▶ [What to work on] Whatever runs from the line with "Where should I click to: Play" to the end of the records below must be copied exactly, with nothing else included.

==== Raw data

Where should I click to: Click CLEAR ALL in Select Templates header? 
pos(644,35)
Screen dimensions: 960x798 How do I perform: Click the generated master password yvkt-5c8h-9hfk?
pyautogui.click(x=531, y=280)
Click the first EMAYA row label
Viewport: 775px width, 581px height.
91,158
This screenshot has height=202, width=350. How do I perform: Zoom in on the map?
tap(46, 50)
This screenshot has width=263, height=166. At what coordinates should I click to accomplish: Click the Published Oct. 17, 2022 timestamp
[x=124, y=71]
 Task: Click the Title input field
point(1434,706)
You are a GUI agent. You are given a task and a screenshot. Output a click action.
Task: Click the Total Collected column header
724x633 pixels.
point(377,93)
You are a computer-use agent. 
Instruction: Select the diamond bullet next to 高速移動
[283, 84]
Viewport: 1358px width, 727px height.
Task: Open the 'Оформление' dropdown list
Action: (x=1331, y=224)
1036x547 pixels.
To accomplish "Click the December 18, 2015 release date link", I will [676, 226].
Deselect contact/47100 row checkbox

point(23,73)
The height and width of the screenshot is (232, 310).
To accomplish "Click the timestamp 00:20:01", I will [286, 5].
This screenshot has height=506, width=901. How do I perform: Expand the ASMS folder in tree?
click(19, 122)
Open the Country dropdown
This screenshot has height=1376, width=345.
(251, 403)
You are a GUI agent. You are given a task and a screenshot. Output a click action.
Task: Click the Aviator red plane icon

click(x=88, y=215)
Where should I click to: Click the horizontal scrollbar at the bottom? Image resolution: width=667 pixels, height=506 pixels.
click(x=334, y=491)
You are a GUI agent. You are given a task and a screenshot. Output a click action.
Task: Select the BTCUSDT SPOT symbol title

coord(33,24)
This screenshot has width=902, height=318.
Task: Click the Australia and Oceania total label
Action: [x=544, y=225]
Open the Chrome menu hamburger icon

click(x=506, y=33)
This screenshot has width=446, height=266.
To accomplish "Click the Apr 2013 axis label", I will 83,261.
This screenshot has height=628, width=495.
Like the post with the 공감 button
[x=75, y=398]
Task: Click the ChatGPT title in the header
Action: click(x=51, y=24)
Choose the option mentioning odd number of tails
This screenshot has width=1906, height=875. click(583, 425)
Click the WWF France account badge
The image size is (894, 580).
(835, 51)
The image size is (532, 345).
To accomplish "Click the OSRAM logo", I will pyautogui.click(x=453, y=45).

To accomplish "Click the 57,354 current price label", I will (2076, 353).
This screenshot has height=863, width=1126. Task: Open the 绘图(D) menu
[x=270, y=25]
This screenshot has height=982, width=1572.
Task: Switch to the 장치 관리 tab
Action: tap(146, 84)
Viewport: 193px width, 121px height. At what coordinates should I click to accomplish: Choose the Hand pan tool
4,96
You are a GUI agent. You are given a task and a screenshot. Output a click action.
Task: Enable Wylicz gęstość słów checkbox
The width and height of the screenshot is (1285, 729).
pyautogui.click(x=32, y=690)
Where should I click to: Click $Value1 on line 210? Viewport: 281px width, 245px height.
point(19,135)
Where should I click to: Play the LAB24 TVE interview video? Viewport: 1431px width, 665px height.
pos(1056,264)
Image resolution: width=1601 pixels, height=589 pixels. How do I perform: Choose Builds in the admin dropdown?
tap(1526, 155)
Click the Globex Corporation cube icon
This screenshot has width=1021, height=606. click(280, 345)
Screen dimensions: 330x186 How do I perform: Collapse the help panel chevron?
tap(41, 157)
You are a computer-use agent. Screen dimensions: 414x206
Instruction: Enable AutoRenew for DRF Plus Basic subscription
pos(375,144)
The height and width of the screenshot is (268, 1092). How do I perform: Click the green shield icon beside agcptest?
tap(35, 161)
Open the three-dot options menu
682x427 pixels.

========

▶ [Answer for the task]
Where should I click to: Play the LAB24 TVE interview video? Viewport: 1431px width, 665px height.
pos(1056,264)
Image resolution: width=1601 pixels, height=589 pixels. How do I perform: Choose Builds in the admin dropdown?
tap(1526, 155)
Click the Globex Corporation cube icon
This screenshot has width=1021, height=606. click(280, 345)
Screen dimensions: 330x186 How do I perform: Collapse the help panel chevron?
tap(41, 157)
You are a computer-use agent. Screen dimensions: 414x206
Instruction: Enable AutoRenew for DRF Plus Basic subscription
pos(375,144)
The height and width of the screenshot is (268, 1092). How do I perform: Click the green shield icon beside agcptest?
tap(35, 161)
Open the three-dot options menu
682x427 pixels.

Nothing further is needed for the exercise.